# Migrate Vega datasets to Ibis.

In [1]:
import vega_datasets

In [2]:
import ibis.mapd
from ibis.pandas.client import  infer_pandas_schema
from pandas import Series, Index, DataFrame

In [3]:
def try_to_load(dataset):
    """Some datasets will not load."""
    try: return dataset()
    except: return DataFrame()

In [4]:
def load_vega_datasets(limit=0):
    return {
        object: try_to_load(getattr(vega_datasets.data, object)) 
        for i, object in enumerate(dir(vega_datasets.data))
        if not limit or i < limit
    }

In [5]:
MAPPING = {
    'year': 'year_', 'Year': 'year_', 'value': 'value_', 
    'DATE': 'date_', 'Date': 'date_', 'date': 'date_',
    'time': 'time_', 'count': 'count_', "group": "group_",
    'end': 'end_', "start": "start_", "key": "key_", "id": "id_",
    'month': 'month_'
}

In [22]:
from importnb import Notebook

with Notebook():
    try:
        from . import truncate_tweets
    except:
        import truncate_tweets

In [18]:
def preprocess_df(df):
    global MAPPING
    df.columns = df.columns.astype(str).str.replace(' ', '_').str.replace('-', '_').str.replace('"', '')

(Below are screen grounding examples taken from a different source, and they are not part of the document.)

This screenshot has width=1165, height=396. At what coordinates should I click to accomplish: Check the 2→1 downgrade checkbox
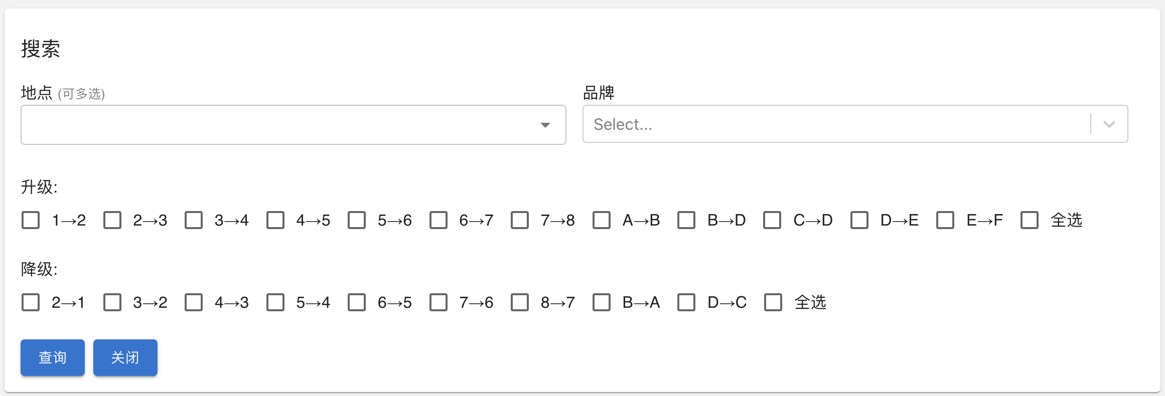click(x=31, y=302)
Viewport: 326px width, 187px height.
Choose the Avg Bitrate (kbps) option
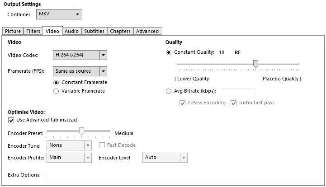pyautogui.click(x=169, y=91)
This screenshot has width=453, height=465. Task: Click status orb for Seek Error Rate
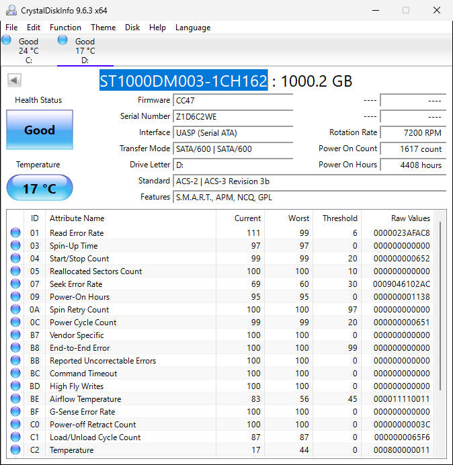point(15,284)
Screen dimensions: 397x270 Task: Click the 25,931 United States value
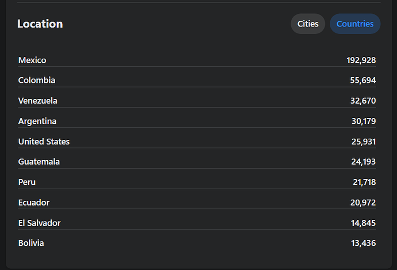(x=364, y=142)
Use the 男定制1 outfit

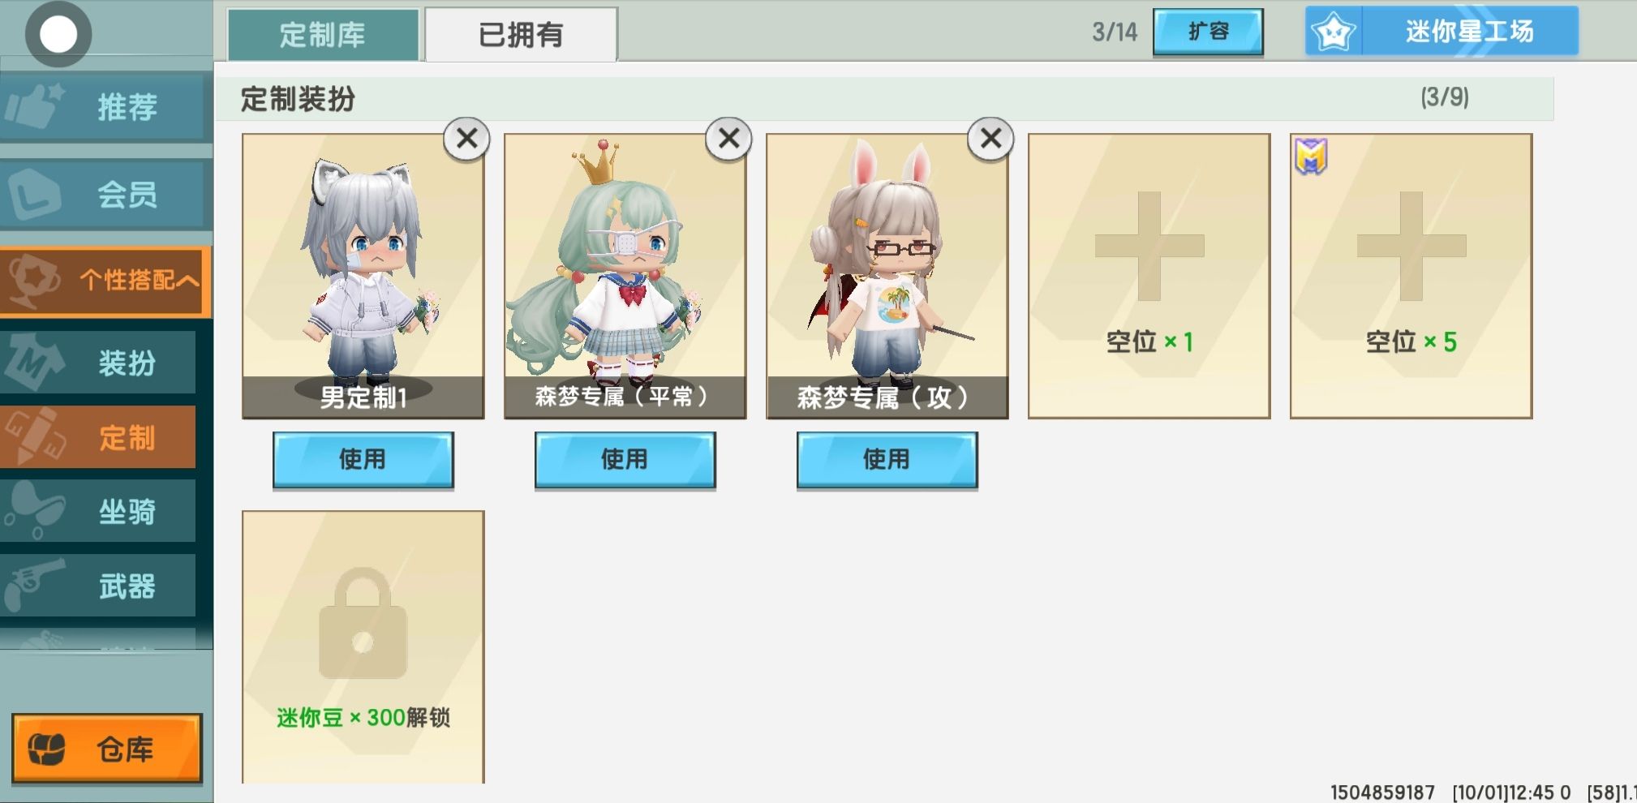tap(363, 460)
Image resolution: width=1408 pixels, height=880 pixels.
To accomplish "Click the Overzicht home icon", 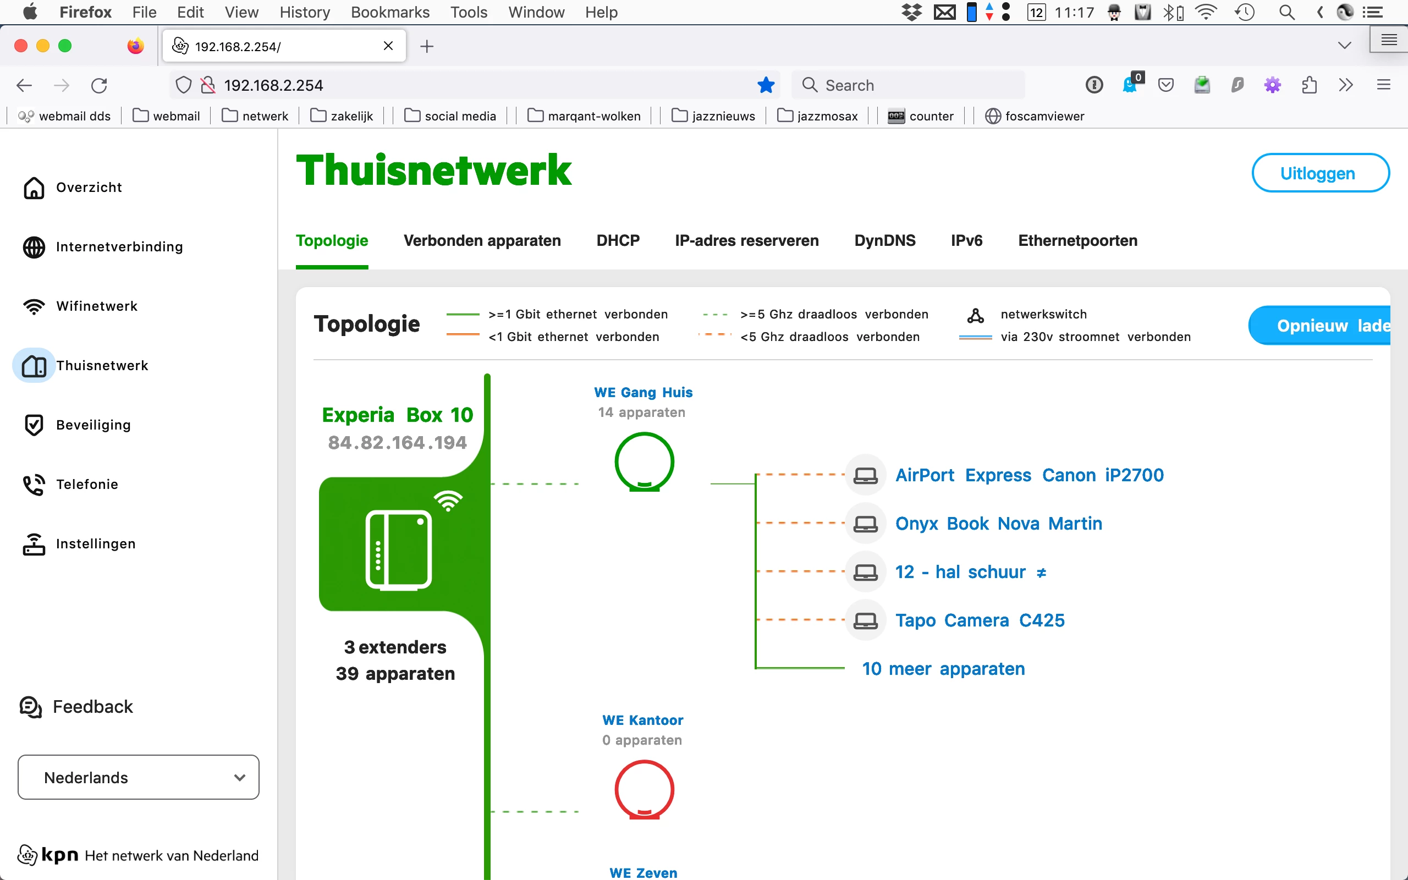I will 34,187.
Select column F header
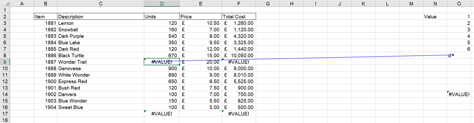The image size is (474, 123). point(238,4)
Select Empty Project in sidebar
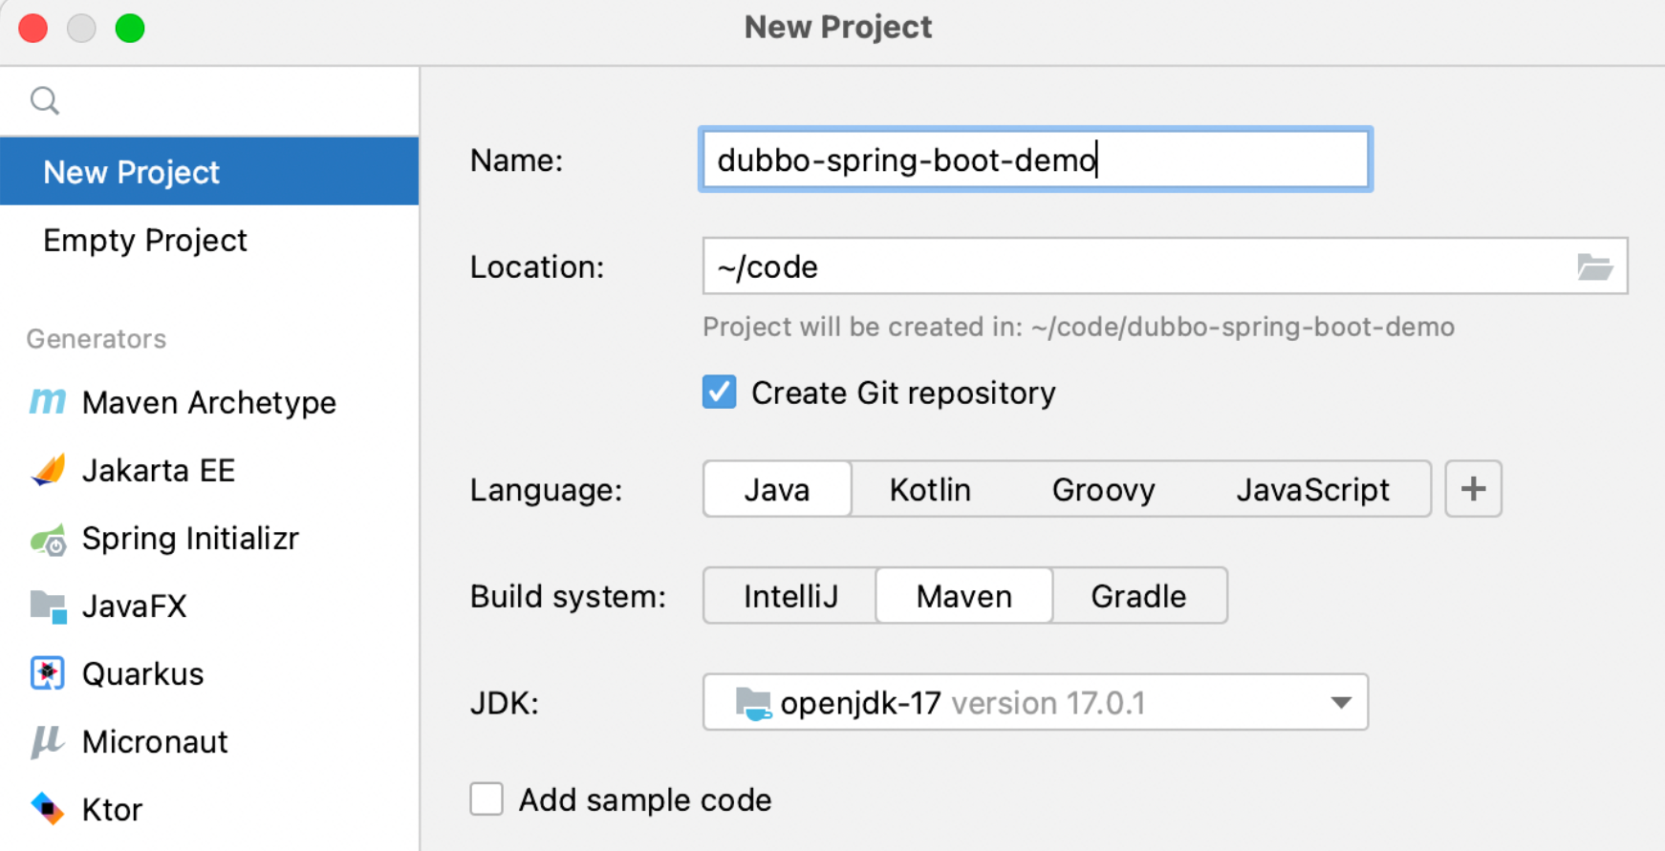The width and height of the screenshot is (1665, 851). pyautogui.click(x=145, y=241)
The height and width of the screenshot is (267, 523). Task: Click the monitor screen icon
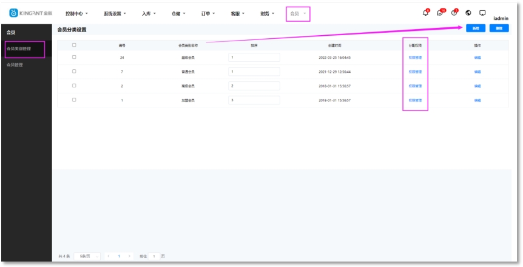(x=482, y=13)
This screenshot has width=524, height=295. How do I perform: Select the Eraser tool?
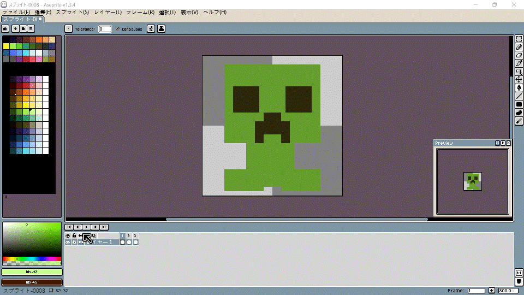pos(519,55)
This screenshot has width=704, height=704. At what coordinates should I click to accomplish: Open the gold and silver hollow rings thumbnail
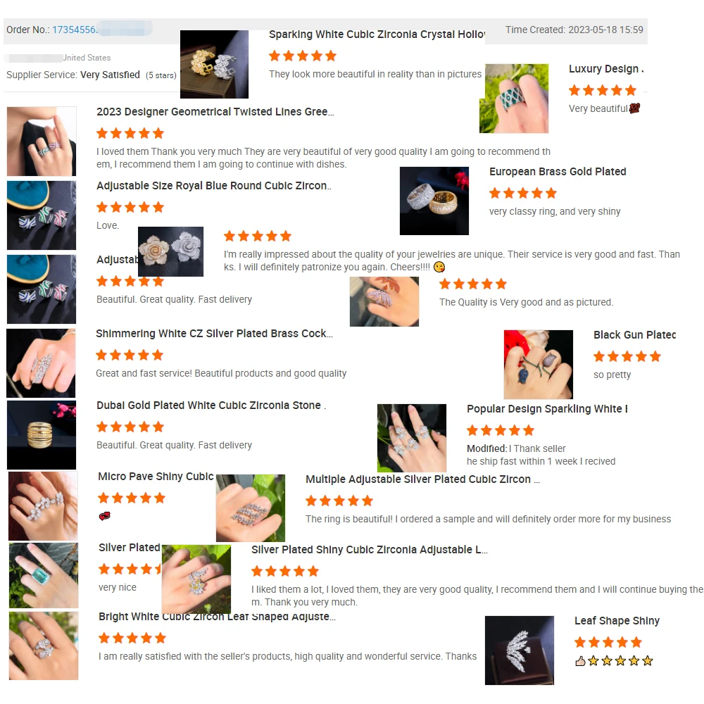click(x=214, y=64)
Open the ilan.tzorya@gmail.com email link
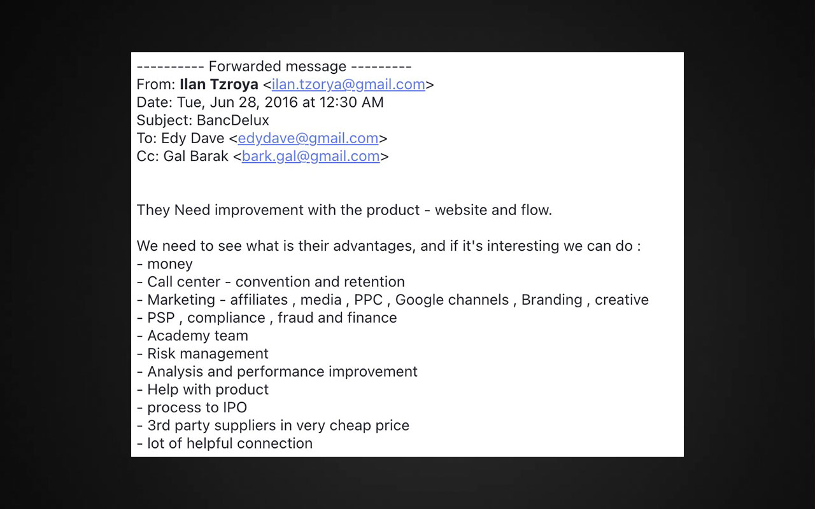 348,85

    df = df.rename(columns=MAPPING)
    
    if 'Title' in df.columns:
        """In movies the integers mess things up"""
        df['Title'] = df['Title'].astype(str)

    """Rename the columns"""
    df = df[df.columns[list(df.columns.astype(str).map(lambda x: x[0].isalpha()))]]
    return df
    

In [19]:
def load_data(client, table_name, df): 
    df = df.pipe(preprocess_df)
    client.create_table(table_name, schema=infer_pandas_schema(df))    
    client.load_data(table_name, df, method='columnar', create=False)

In [20]:
def migrate(client, **data):
    global MAPPING
    for key, value in data.items():
        if len(value):
            try: client.drop_table(key)
            except: ...
            
            if not isinstance(value, DataFrame) or not len(value.columns): 
                """Skip empty frames"""
                continue
            
            if key in ('unemployment', 'weather', 'movies'):
                """Explicitly ignore these datasets."""
                continue

            load_data(client, key, value)
    return client

# Other VegaLite datasets

In [21]:
from altair.vegalite.v2.examples import simple_bar_chart

extras = {
    "simple_bar_chart": simple_bar_chart.data
}

# MapD

In [15]:
default = dict(
    host='192.168.99.100', user='mapd', password='HyperInteractive',
    port=32769, database='mapd')

def mapd(**host):
    return ibis.mapd.connect(**(host or default))

def build_mapd():    
    with mapd(**host) as mapd:
        mapd.load_data = mapd.con.load_table
        migrate(mapd, **extras)
        migrate(mapd, tweets=truncate_tweets.sample(1000))
        migrate(mapd, **load_vega_datasets())
    return host

# Pandas

In [27]:
def build_pandas():
    pandas = ibis.pandas.connect({})
    pandas = migrate(pandas, **extras, **load_vega_datasets())
    pandas = migrate(pandas, tweets=truncate_tweets.sample(1000)[-1])
    return pandas